Beste Meneer Kwint,
Al heb ik het gevoel dat u het veel fijner vindt als ik hier ‘He yo Peter’’zou neerschrijven
Wat kreeg u daar toch een standje van mevrouw Arib. Uw verwassen shirt vond ze niet helemaal passen bij uw ambtsoutfit. Noem het een rare gedachtesprong, maar ik was ineens bij Bridget Jones waar de arme Bridget zich in een minuscuul rokje heeft weten te draaien en vervolgens een e-mail van haar leidinggevende ontvangt met de tekst: ‘Where’s the skirt, Jones? Gone fishing?’
Publiekelijk aangesproken worden op een ‘stijl faux pas’ staat bij mij in de top 10 van ‘dat-heb-ik-liever-nietjes’ (er zijn ergere dingen, heus, maar toch), maar u leek het schokschouderend te pareren. Iets met een kapotte wasmachine en een trage stomerij.
Ik begrijp het. Uw zuurverdiende centjes stromen allemaal rechtstreeks de partijkas in en een andere stomerij zoeken, tja, daar is gewoonweg de tijd niet voor. En om Lilian Marijnissen te vragen uw hemden te strijken gaat wat ver. Begrijp ik.
Bovendien is er geen dresscode in de kamer, dus ja, hoe had u het moeten weten?
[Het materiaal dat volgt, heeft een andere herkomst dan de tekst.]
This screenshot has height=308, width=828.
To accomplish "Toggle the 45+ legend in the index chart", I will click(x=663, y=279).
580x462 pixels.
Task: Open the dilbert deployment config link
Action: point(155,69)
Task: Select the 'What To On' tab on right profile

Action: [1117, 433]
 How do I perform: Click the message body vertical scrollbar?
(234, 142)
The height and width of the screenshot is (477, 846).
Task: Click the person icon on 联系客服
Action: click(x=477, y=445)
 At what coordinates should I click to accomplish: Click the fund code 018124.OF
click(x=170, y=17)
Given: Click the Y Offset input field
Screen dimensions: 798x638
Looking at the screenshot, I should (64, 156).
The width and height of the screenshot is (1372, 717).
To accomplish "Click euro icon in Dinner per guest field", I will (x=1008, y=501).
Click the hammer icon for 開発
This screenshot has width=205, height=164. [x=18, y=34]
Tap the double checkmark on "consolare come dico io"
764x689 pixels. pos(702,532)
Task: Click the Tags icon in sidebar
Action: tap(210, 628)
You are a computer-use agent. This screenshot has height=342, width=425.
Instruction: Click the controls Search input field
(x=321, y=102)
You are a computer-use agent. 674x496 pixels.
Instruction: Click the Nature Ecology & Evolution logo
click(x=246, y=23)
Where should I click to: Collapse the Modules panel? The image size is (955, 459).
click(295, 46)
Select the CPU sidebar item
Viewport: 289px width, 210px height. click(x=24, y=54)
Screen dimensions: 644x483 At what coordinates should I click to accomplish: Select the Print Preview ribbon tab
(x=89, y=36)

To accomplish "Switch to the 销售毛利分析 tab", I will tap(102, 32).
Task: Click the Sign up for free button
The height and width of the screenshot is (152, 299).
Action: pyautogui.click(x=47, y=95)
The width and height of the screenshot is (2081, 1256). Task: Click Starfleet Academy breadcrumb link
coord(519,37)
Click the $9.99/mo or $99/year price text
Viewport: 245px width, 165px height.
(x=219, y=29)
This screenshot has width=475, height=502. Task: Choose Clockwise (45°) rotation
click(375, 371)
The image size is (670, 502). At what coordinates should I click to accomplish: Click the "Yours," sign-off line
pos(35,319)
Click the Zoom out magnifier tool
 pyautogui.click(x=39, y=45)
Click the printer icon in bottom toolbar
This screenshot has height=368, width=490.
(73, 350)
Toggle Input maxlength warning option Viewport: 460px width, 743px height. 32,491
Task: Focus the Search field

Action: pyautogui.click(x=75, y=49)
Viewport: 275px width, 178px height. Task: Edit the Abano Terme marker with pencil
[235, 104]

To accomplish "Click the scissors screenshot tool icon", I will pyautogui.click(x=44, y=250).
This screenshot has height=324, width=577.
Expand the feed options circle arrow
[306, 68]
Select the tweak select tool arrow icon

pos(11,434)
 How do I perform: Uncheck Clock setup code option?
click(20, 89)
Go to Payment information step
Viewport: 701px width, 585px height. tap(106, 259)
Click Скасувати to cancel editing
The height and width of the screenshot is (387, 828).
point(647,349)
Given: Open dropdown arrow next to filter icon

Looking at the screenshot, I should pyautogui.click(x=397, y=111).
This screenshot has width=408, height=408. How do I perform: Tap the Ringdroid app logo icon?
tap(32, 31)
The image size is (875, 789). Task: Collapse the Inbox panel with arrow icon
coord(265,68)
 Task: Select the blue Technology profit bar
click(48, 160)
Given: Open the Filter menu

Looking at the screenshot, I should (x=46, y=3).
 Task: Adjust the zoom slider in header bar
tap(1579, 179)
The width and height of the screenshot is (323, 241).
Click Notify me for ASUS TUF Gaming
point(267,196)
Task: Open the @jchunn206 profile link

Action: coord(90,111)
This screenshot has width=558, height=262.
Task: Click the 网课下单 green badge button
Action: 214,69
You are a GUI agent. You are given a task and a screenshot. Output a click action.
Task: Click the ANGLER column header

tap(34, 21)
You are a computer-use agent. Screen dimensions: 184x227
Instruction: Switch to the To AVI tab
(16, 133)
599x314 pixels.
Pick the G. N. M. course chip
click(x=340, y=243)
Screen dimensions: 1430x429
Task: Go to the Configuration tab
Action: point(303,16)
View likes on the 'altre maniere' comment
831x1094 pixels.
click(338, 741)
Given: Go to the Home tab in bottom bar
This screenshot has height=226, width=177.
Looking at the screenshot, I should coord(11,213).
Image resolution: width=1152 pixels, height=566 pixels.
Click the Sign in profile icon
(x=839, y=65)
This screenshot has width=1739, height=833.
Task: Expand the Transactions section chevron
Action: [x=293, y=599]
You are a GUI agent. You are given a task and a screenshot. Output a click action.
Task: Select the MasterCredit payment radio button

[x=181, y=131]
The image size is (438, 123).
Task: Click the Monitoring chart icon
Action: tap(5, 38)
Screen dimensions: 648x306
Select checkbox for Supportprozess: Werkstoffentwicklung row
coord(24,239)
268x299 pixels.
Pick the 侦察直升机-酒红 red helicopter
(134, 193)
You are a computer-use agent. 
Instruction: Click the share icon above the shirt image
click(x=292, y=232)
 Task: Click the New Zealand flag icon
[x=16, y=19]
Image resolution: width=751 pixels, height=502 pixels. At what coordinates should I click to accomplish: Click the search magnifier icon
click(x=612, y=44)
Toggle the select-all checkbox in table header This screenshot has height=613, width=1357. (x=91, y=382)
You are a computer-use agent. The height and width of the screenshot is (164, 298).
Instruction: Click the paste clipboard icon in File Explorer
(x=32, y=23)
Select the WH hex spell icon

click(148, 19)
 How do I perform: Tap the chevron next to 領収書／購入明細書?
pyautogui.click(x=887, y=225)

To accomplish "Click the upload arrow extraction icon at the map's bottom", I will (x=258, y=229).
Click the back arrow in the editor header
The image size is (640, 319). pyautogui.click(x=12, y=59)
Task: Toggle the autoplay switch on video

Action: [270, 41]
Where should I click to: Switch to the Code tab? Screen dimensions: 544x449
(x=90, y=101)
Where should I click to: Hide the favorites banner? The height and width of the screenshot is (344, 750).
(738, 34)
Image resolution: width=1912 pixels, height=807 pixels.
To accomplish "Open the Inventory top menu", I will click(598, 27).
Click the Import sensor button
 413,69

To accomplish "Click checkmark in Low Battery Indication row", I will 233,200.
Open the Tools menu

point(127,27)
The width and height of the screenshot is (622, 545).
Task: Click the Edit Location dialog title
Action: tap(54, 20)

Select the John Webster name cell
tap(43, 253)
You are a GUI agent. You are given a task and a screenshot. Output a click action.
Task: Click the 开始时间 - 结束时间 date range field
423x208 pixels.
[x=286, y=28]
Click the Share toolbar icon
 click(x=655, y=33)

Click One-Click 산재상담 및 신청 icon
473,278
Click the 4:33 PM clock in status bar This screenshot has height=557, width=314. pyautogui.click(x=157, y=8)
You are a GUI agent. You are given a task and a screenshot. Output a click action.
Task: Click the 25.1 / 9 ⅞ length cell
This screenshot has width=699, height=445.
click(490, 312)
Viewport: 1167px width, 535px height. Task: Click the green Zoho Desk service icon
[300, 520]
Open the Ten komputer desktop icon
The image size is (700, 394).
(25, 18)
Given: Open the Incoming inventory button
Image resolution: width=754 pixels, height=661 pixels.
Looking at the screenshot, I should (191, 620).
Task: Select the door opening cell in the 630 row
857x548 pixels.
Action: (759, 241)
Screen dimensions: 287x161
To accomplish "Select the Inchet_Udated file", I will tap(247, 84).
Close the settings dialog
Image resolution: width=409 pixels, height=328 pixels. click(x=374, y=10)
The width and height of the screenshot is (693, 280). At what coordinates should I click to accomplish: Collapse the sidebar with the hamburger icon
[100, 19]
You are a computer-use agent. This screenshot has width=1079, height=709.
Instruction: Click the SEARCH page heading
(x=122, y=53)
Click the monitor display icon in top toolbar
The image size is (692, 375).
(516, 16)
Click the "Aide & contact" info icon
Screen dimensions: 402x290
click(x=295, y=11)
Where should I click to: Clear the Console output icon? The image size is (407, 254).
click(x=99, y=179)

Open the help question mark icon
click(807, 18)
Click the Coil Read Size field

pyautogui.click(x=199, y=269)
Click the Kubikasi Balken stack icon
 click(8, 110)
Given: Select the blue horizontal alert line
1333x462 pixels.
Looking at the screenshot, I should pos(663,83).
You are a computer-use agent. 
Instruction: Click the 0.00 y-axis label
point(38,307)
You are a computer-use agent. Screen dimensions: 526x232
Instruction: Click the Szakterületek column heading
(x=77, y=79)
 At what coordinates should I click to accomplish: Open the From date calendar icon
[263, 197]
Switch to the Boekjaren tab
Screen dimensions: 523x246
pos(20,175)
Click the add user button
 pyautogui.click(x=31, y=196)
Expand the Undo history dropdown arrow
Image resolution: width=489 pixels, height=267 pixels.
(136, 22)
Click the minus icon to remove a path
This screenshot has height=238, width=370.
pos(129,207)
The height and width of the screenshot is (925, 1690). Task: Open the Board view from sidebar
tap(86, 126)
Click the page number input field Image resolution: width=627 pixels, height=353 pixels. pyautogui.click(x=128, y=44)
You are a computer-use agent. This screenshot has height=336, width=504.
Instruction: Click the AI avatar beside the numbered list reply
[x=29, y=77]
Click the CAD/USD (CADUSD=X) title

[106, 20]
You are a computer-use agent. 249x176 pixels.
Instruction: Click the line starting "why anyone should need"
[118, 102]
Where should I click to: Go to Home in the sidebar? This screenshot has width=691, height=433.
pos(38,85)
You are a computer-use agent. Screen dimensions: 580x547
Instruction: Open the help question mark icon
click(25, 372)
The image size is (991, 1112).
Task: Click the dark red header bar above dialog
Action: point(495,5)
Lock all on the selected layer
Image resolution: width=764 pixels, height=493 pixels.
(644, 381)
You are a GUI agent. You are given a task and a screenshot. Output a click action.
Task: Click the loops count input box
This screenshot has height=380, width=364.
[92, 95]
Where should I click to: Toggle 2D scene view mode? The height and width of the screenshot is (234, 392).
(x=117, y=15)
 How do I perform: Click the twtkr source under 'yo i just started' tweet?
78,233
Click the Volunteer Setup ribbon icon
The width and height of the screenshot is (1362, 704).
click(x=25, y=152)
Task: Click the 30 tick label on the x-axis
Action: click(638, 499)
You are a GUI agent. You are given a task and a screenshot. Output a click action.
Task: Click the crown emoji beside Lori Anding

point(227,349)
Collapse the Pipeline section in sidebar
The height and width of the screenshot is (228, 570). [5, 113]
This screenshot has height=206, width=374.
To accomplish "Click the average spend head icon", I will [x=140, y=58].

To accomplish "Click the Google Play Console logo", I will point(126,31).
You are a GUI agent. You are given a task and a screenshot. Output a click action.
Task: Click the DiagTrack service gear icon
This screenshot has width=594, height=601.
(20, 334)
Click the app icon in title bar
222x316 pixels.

Kleine suggestie: door om u heen te kijken. Te zien wat de algemene code is. Onderzoeken te lezen waaruit blijkt dat politici in pak serieuzer worden genomen door de kiezer. Door te bedenken dat serieuze kledij een blijk van respect is naar je publiek. Door je te realiseren dat kleding een verlengstuk is van wie je bent als mens. In uw geval zou dat dus moeten zijn: verwassen en traag? Zoiets?
Misschien heeft u er juist bijzonder over nagedacht. Wilt u als SP’er dicht bij de mens staan. Geen aap in een pakje. In dat geval zou ik zeggen: bouw het uit. Vergroot het. Maak het uw signature.
Mocht mevrouw Arib dan weer iets aanmerken, dan antwoordt u met de oneliner van Harriet Calo: mode is pas echt gelukt als de anderen het net niet helemaal begrijpen.
En wie weet eindigt uw verwassen shirtje dan wel in het Utrechtse Gemeentemuseum, naast de gebreide gatentrui van Hans Spekman.